On the Trail With Courtney Taylor-Taylor
I was a graduating senior in high school when the Dandy Warhols released their breakthrough album "The Dandy Warhols Come Down". Back then I used to rock my parents Mazda MPV minivan with a tape deck that allowed me to create elaborate mixes via my AIWA stereo unit. Perhaps the most-worn cassette of the bunch that year was an old Maxell that started off with a track called "Boys Better"—a power-chord piece of brightly-tuned Dandy distortion that always put me in the right mood from the minute my foot hit the gas pedal. The lead singer of the world-famous group, Courtney Taylor-Taylor, lives in Portland but is a huge fan of K&L. We're constantly shipping him cases of French reds to decant for dinner time and I keep in touch with him often about his drinking needs. I caught up with him recently to discuss the topic of wine while running through the Pacific Northwest. Not just any wine, mind you, but Bordeaux specifically. My passion. His passion.
Courtney: Have you looked at my order history recently?
David: Yeah, I did. You’re buying the stuff that’s pretty much our bread and butter around here: reasonably-priced, mature Bordeaux. That’s our speciality!
Courtney: I’m a Bordeaux head and it took me my entire career to figure that out.
David: What was it about Bordeaux that got you hooked?
Courtney: Let’s start out with classic literature. Nineteenth century literature, anything, rewoven stories of Rome. Wine plays a huge a role in classic literature so naturally I grew up reading books and thinking: I’m going to be a wine drinker. I’m going to love this stuff. I’m going to find the good stuff and I’m going to drink it—a lot of it.
David: How old are you here?
Courtney: Oh, I don’t know….twelve?
David: Ok (laughs) you started early.

• [Given exercise 1]: From the interview page text about Bordeaux, list the brand names the opening paragraph gives for the car, the stereo unit, and the cassette.
• [Given exercise 2]: In the data items listing, copy verbatim the part that opens with the line containing "You are a computer-use agent. Screen" and closes with the line containing "Image resolution: width=840", including both of those lines.

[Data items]
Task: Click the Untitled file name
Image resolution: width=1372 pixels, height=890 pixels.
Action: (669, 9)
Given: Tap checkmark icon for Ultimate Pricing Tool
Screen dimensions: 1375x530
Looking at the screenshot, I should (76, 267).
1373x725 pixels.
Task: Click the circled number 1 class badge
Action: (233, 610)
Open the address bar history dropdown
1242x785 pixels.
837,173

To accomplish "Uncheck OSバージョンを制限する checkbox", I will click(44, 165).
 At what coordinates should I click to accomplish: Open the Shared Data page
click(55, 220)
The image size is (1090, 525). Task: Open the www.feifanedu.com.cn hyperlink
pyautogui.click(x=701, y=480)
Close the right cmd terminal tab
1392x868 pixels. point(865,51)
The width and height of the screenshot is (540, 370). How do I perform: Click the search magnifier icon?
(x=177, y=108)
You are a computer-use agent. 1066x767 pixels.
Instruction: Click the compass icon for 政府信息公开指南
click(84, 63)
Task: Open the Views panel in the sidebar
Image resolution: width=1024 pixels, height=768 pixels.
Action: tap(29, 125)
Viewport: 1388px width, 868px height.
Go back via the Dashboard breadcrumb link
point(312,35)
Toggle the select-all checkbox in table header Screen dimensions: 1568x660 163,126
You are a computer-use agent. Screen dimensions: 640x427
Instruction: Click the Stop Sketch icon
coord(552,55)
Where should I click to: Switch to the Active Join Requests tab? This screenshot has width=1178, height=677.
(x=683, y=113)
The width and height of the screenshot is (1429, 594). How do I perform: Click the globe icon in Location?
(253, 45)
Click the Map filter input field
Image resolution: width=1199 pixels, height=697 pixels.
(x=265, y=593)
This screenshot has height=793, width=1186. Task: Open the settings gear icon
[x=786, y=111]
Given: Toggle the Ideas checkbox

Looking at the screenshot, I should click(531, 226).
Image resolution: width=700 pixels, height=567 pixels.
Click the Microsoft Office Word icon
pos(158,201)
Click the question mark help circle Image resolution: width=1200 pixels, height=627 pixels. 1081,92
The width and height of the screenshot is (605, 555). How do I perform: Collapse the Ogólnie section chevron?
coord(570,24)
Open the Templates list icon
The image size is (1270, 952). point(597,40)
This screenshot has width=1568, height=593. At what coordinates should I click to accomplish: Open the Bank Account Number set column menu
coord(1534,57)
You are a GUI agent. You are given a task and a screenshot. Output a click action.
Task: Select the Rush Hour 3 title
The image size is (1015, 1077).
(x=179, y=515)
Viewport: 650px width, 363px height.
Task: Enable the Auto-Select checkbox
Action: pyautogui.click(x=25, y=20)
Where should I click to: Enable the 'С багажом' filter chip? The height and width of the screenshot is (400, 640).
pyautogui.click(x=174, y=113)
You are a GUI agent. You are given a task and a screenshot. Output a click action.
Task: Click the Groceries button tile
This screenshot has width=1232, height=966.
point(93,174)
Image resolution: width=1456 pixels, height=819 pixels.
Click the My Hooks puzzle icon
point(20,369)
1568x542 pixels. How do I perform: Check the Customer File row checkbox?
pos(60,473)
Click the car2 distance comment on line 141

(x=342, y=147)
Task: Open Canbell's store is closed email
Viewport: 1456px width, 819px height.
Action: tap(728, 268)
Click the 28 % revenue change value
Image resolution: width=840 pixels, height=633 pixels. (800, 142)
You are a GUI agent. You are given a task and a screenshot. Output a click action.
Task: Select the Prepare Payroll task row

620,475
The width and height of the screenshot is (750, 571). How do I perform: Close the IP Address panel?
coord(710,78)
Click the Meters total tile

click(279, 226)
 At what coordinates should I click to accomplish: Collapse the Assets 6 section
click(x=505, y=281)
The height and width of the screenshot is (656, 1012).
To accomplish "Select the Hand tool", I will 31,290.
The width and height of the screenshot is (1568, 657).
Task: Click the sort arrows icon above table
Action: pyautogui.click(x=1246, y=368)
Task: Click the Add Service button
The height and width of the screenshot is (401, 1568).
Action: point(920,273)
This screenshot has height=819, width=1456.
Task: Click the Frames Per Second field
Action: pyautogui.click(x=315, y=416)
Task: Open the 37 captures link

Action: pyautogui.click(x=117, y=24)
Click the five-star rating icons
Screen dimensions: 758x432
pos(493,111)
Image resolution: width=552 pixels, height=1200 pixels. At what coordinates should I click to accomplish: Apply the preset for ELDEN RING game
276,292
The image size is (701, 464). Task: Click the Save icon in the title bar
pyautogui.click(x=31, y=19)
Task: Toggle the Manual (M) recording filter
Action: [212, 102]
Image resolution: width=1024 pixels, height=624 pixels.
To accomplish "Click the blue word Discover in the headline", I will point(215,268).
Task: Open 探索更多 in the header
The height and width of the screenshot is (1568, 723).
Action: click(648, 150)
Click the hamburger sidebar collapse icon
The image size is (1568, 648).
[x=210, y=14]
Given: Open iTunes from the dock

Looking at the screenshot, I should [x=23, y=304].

• [Reply 1]: Mazda (MPV minivan), AIWA (stereo unit), Maxell (cassette)

• [Reply 2]:
You are a computer-use agent. Screen dimensions: 640x427
Instruction: Click the Stop Sketch icon
coord(552,55)
Where should I click to: Switch to the Active Join Requests tab? This screenshot has width=1178, height=677.
(x=683, y=113)
The width and height of the screenshot is (1429, 594). How do I perform: Click the globe icon in Location?
(253, 45)
Click the Map filter input field
Image resolution: width=1199 pixels, height=697 pixels.
(x=265, y=593)
This screenshot has height=793, width=1186. Task: Open the settings gear icon
[x=786, y=111]
Given: Toggle the Ideas checkbox

Looking at the screenshot, I should click(531, 226).
Image resolution: width=700 pixels, height=567 pixels.
Click the Microsoft Office Word icon
pos(158,201)
Click the question mark help circle Image resolution: width=1200 pixels, height=627 pixels. 1081,92
The width and height of the screenshot is (605, 555). How do I perform: Collapse the Ogólnie section chevron?
coord(570,24)
Open the Templates list icon
The image size is (1270, 952). point(597,40)
This screenshot has width=1568, height=593. At what coordinates should I click to accomplish: Open the Bank Account Number set column menu
coord(1534,57)
You are a GUI agent. You are given a task and a screenshot. Output a click action.
Task: Select the Rush Hour 3 title
The image size is (1015, 1077).
(x=179, y=515)
Viewport: 650px width, 363px height.
Task: Enable the Auto-Select checkbox
Action: pyautogui.click(x=25, y=20)
Where should I click to: Enable the 'С багажом' filter chip? The height and width of the screenshot is (400, 640).
pyautogui.click(x=174, y=113)
You are a GUI agent. You are given a task and a screenshot. Output a click action.
Task: Click the Groceries button tile
This screenshot has width=1232, height=966.
point(93,174)
Image resolution: width=1456 pixels, height=819 pixels.
Click the My Hooks puzzle icon
point(20,369)
1568x542 pixels. How do I perform: Check the Customer File row checkbox?
pos(60,473)
Click the car2 distance comment on line 141

(x=342, y=147)
Task: Open Canbell's store is closed email
Viewport: 1456px width, 819px height.
Action: tap(728, 268)
Click the 28 % revenue change value
Image resolution: width=840 pixels, height=633 pixels. (800, 142)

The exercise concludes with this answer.